The idea is to eliminate the blocks until there is only a specific number left. This is done by throwing a block into the pile, but only blocks displaying the same design and colour as the one you are throwing can ben destroyed. Once the block you have thrown has clattered through the pile killing blocks it matches, it is replaced by the block behind the last one destroyed. This new block is thrown back to the Amsha ready for the next attack.
The pile can be tackled directly from the side or by bouncing off pipes and pieces of masonry so that the blocks fall into the top of the stack, thus giving you a number of attack options. If there is no way that you can hit the required target block, then a miss is chalked up and you are given a 'magic' block which acts as a wild-card, allowing you to destroy blocks of any tupe. If you run out of the precious magic blocks, which acts as lives, the game comes to an end.
GRAPHICS AND SOUND
Puzzle games generally tend to go for one of two themes - either as a surreal experience with psychedelic graphics and ambient sound or with a cute appearance and a jolly soundtrack. Plotting goes for the latter, with the player controlling a blobby little blokey strutting his stuff across some well-drawn, colourful backgrounds to a cutesy, jangling backing track. Fortunately, the music can be turned off, as even the most jolly game player can only stand a certain amount of plinkity-plinity-plonk tunes.
Despite the compulsive action, the levels do not change too significantly from one t the next. The gameplay remains pretty simple and repetitive throughout and after playing for about half an hour will probably seem a tad boring. But leave the game alone for an hour or two and you soon find yourself booting it up again for a quick block-flinging session! Even if you do manage to steam around the levels, there is a construction kit for you to build your own screens - and designing devilishly difficult puzzles is almost as complicated as actually solving them!

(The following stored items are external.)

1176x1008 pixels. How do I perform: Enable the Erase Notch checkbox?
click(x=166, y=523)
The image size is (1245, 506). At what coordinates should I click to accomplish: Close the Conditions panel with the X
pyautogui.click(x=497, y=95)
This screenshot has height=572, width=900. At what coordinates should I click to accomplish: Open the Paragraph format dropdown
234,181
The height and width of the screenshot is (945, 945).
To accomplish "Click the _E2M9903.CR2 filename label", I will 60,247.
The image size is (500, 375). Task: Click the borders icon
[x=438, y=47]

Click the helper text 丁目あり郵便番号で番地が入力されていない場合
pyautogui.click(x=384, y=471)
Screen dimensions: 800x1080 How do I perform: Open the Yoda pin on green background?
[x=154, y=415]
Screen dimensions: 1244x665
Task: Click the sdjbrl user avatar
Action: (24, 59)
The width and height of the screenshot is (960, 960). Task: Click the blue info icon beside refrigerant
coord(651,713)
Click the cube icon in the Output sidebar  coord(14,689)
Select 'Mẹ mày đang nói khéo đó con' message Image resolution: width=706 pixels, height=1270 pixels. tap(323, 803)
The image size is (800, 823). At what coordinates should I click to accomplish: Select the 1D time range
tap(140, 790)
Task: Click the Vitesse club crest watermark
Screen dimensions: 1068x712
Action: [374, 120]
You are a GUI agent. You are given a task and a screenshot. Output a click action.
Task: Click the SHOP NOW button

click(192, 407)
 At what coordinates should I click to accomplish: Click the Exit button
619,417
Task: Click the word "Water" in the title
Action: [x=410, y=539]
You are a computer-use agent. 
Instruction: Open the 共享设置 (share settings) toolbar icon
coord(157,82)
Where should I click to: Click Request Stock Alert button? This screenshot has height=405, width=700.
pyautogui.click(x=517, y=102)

Despite the rather daft title and overly cute appearance, Plotting is actually an intriguing and compulsive little puzzle game. The concept is simple enough to get into, but you still have to keep your eyes open and your mind on every move to complete the levels successfully. Getting complacent on even the easier levels is a sure way to quick defeat! These days it is difficult to come up with new computer puzzle ideas, but Plotting is certainly original and highly playable to boot!